** Start The input **

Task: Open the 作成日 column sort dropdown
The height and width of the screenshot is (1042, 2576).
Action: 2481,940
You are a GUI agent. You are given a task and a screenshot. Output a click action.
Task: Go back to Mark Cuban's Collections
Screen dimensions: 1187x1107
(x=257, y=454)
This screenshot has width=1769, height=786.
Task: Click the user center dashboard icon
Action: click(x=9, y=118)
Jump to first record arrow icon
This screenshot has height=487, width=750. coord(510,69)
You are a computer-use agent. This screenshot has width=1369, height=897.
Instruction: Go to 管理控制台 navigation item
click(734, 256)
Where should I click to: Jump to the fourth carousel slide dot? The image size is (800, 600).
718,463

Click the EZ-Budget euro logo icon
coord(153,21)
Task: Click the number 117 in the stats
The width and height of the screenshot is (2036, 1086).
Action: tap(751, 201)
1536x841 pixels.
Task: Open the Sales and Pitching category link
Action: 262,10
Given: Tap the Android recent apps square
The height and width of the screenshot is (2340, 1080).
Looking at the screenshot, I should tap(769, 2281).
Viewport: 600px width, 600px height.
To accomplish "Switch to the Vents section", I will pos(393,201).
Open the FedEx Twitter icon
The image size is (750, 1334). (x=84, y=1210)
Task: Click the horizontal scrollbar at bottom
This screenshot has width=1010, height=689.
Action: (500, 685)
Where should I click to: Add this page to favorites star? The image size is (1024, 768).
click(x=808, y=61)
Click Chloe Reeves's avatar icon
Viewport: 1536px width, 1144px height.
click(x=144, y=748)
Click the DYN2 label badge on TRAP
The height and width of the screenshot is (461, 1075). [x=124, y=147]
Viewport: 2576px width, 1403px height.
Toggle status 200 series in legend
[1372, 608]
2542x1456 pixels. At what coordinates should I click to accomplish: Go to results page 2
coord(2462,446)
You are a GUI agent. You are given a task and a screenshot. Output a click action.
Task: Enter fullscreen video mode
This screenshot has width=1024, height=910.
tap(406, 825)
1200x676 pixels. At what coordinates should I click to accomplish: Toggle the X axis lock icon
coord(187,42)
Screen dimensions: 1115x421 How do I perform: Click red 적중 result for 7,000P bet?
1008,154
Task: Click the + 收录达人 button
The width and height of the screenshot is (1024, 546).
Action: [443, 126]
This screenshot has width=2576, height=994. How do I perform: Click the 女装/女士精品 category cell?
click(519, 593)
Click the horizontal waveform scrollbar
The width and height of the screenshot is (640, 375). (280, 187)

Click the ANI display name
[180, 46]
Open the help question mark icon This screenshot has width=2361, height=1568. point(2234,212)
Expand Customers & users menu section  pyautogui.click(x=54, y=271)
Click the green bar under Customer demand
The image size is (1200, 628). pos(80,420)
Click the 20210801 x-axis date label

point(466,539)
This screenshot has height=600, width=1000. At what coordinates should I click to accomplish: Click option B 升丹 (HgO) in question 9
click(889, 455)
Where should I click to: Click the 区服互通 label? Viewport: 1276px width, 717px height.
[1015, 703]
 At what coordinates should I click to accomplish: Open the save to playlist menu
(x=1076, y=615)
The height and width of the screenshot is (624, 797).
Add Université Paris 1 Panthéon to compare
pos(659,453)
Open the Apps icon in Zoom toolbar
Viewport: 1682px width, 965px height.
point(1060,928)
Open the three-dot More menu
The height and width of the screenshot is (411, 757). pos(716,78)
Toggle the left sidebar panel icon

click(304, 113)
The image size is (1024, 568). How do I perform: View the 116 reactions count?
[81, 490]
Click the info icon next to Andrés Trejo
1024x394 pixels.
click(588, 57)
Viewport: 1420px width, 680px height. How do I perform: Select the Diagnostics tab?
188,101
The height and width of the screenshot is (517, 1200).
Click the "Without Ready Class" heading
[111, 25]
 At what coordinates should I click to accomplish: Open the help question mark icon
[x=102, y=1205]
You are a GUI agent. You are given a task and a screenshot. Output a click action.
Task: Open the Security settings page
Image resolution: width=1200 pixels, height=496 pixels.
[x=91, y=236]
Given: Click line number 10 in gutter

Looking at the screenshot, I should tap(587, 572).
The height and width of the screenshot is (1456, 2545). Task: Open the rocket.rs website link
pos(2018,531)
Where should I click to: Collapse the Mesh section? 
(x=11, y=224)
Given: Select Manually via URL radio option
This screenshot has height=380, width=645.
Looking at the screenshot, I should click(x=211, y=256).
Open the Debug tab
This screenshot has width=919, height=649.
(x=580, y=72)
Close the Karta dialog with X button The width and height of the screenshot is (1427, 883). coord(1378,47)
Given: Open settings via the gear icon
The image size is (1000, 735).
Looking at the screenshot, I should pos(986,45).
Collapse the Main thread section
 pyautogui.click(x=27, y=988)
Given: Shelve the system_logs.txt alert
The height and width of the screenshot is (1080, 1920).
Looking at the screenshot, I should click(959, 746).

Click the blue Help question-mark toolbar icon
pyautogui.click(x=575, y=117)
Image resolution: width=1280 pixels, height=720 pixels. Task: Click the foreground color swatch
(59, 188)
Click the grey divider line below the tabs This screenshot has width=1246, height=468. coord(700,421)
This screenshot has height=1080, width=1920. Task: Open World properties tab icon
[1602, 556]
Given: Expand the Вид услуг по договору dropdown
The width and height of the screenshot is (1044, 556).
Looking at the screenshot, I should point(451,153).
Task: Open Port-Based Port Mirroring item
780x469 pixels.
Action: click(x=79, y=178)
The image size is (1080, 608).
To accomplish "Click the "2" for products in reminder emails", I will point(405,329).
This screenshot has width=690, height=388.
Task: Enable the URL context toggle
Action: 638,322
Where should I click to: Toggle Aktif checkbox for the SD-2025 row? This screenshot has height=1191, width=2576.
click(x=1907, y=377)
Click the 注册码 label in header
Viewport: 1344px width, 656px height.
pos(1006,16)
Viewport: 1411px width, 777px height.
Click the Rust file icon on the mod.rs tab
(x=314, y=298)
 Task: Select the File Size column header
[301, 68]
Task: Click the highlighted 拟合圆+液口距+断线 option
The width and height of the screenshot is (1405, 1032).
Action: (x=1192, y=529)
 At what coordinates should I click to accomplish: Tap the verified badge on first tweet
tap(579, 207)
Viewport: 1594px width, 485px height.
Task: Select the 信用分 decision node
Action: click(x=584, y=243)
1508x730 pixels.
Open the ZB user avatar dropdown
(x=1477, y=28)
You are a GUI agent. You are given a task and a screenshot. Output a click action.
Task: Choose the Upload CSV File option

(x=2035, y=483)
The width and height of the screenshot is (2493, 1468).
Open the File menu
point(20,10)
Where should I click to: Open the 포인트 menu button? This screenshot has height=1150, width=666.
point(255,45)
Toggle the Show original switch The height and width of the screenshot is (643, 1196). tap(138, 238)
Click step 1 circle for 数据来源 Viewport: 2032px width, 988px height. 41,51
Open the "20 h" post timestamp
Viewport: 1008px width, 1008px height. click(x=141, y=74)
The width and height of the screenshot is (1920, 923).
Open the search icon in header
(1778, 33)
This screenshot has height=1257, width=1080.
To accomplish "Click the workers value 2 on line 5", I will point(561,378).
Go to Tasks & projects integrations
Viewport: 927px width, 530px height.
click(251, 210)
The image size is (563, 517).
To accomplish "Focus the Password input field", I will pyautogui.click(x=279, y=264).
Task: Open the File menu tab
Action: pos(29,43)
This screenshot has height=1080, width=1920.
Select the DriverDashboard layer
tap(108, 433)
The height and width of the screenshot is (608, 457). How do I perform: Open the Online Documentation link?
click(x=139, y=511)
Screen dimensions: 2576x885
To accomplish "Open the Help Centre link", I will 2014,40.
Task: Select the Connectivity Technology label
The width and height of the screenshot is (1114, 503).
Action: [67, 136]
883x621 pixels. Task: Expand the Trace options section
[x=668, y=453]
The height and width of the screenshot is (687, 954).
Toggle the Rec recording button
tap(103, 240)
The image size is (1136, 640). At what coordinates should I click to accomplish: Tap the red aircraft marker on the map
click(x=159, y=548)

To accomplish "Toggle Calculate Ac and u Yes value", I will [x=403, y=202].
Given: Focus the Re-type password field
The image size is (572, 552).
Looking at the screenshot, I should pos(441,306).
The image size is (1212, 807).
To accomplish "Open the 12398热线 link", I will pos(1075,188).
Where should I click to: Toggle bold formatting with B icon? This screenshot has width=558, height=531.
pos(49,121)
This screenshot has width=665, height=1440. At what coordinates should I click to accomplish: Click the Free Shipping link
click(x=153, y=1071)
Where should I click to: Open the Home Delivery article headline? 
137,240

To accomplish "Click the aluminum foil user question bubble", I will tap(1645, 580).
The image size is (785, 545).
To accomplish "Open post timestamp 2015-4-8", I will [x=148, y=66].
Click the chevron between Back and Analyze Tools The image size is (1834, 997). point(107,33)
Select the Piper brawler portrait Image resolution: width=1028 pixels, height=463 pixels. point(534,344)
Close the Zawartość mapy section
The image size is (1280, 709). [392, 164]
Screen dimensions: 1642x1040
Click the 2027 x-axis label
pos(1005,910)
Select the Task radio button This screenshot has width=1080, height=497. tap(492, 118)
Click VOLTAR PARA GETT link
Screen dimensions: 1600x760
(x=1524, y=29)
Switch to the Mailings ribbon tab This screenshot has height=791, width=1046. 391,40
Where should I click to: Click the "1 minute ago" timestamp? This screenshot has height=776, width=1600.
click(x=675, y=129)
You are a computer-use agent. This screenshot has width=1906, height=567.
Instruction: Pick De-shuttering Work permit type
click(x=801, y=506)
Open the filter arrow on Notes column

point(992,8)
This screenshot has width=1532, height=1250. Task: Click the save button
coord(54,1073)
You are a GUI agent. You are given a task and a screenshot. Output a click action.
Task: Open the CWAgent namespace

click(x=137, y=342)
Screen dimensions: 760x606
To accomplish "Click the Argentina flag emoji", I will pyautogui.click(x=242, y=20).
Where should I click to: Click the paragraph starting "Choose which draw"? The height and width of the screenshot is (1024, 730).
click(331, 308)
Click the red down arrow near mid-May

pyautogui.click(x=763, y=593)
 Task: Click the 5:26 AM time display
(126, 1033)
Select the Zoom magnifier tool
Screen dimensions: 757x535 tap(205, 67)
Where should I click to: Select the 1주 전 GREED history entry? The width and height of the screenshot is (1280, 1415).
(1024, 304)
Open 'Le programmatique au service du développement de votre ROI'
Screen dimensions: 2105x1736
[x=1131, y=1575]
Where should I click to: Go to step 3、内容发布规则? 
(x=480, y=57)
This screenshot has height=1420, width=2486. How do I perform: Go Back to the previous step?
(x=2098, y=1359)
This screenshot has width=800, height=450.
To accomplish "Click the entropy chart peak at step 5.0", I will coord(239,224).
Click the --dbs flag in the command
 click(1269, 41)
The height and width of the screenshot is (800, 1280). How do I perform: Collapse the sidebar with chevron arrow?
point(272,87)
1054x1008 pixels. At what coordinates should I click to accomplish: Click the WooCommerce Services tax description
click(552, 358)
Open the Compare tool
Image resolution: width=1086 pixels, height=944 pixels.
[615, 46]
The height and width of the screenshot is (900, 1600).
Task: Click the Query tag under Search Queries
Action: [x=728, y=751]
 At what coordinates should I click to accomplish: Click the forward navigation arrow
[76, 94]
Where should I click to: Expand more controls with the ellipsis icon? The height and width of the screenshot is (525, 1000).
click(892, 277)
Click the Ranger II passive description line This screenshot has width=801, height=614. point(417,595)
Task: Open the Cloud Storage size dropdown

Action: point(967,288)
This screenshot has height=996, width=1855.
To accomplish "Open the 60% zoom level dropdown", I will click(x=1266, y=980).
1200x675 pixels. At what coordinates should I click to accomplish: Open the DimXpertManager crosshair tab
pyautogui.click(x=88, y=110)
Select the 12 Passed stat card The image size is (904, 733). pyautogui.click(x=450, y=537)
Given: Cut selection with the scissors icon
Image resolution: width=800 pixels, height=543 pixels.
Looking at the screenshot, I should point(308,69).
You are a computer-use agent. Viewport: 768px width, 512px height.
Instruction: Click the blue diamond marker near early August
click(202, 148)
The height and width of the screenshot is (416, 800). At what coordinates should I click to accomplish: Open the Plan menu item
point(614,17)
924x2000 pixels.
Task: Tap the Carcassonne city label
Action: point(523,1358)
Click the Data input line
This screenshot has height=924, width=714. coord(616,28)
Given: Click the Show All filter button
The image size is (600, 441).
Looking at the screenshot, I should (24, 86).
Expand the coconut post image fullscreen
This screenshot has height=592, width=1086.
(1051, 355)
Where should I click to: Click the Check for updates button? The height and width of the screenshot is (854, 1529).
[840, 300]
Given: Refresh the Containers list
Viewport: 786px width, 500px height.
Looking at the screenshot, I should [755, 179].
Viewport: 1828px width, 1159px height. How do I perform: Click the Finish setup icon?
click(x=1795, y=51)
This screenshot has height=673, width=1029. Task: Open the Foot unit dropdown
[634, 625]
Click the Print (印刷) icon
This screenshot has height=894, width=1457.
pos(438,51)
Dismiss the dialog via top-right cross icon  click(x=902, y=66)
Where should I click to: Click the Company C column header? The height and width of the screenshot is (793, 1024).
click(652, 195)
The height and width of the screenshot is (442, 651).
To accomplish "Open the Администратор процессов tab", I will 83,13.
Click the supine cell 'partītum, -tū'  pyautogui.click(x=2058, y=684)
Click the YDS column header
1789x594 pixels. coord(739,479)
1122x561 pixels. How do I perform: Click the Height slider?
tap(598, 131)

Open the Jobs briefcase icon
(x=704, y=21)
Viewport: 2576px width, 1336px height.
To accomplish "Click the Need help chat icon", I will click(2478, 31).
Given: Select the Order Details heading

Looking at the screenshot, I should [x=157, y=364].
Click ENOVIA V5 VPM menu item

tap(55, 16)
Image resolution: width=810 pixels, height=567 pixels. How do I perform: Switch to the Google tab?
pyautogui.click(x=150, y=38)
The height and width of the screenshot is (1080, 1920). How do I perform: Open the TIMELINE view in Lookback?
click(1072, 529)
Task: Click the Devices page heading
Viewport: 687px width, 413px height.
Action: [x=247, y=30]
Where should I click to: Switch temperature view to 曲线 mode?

** End The input **

> **What is asked**
Rewrite the items above as a numbered list, starting at the line that contains "Task: Click the 5:26 AM time display" and ending at the line that contains "(x=480, y=57)", with blank lines left out.

> **Right answer**
1.  Task: Click the 5:26 AM time display
2. (126, 1033)
3. Select the Zoom magnifier tool
4. Screen dimensions: 757x535 tap(205, 67)
5. Where should I click to: Select the 1주 전 GREED history entry? The width and height of the screenshot is (1280, 1415).
6. (1024, 304)
7. Open 'Le programmatique au service du développement de votre ROI'
8. Screen dimensions: 2105x1736
9. [x=1131, y=1575]
10. Where should I click to: Go to step 3、内容发布规则? 
11. (x=480, y=57)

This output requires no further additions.